The narrower twelve-axis side facade is made in a more plain way, but also with the motif of shallow gallery arches, which hold rectangular window openings between themselves. On the southeast side there is a passage to the yard.

The yard part of the building is more austere, with only simple rectangular windows.  However, in the place of the theatre hall there is a line of semicircular narrow windows corresponding with the front facade windows. A similar motif of the arched arcade is on the enclosure wall by which the yard ends on the southeast side.

The interior of the original Representative House was  divided into a school part, situated in the shorter wing of the object, and the theatre which  covered the area of two aboveground floors in the long wing. The side wing was separated from the others on all the floors by lockable entrances, what enabled an independent operation of both institutions. Only the school gym was placed into the basement under the theatre hall.

Even today the main disposition concept remained unchanged.  The central area of the ground floor includes the entrance foyer with a cloakroom (accessible from the rebuilt portico) and the representative three-axis staircases on its right side. On the opposite side of the staircase on the ground floor there is the snack bar on the left side from the entrance hall. Above it, on the first and second floor, there is the theatre hall accessible from the staircase through the representative peristylar foyer and a smaller gathering place. Both of these places have a representative function, the peristylar foyer is decorated by an illusive ceiling painting and by marble cover of the walls, the smaller gathering place is faced by wood from the floor to the ceiling. The theatre hall is rectangular with a protruding proscenium, and with the parterre with 262 cascade-placed seats and the 48-seats balcony placed in the back.  The side walls are latticed by window niches running through the theatre hall. They, as well as the balcony’s balustrade, are covered by wood. The painted decoration starts from the spot where the ceiling gradually sets on the sidewalls. In the centre of the ceiling there is a flat cupola with a blind oculus. The decoration includes stylized geometrical and floral adornment, the only figural decoration are the four muses on the circular medallions in the corners. The portal, separating the auditorium and the stage, has a simple form without decorations, with the frame which is faced by wood.
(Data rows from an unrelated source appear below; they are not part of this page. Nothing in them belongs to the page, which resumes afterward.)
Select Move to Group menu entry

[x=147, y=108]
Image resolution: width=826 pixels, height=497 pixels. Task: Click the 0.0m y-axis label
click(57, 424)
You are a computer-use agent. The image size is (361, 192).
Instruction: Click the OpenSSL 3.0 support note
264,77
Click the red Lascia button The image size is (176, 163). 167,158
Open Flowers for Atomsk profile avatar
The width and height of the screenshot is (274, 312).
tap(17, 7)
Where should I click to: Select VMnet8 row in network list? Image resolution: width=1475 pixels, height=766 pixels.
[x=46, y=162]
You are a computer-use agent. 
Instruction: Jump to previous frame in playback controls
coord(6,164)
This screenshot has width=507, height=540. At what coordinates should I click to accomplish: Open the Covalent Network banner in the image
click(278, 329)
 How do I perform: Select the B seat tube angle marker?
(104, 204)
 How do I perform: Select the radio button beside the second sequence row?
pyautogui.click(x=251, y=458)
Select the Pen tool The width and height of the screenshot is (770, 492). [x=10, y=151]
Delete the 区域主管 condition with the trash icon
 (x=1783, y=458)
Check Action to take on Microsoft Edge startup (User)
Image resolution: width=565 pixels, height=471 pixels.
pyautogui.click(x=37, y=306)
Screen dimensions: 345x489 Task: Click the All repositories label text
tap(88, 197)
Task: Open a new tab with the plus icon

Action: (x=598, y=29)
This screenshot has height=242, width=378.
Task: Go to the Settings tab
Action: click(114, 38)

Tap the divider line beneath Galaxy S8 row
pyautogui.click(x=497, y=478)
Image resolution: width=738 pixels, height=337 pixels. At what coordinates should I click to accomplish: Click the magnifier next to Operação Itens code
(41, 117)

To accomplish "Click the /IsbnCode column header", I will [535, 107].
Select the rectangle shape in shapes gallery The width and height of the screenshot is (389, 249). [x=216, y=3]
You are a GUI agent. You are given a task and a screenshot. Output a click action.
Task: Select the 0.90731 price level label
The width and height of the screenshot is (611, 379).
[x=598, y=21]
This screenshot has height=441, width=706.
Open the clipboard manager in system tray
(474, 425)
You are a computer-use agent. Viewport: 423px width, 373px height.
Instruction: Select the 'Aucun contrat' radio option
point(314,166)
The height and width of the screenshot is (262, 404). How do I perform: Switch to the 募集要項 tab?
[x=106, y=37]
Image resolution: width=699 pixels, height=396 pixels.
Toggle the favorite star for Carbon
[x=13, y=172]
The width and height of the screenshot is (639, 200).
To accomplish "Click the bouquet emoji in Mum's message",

The part with the offices is today situated in the side wing, accessible from the mezzanine between the ground floor and the first floor. The rest of the side wing floors are used by other institutions. The former gym in the basement under the theatre hall is used as the studio with 100 seats.

The decoration of the interiors was made of travertine, marble and wooden intarsed faceworks, painting and decorating works which have been preserved until today. According to the preserved bill for the work the painting and decorating of the theatre hall was performed by František Vlkolaček – the Painting and Decorating Enterprise. However, it is questionable whether he was also the author of the design of the decoration. In the 1950s bronze busts of Slovak playwrights and artists by  Fraňo Štefunko were placed in the building (bronze busts of Ján Chalúpka and Ján Palárik in the lobby on the first floor). Other busts were made by Stanislav Biroš (a bronz bust of Peter Jilemnický on the staircase, busts of Gašpar Fejerpataky-Belopotocký and Ferko Urbánek in the lobby on the first floor).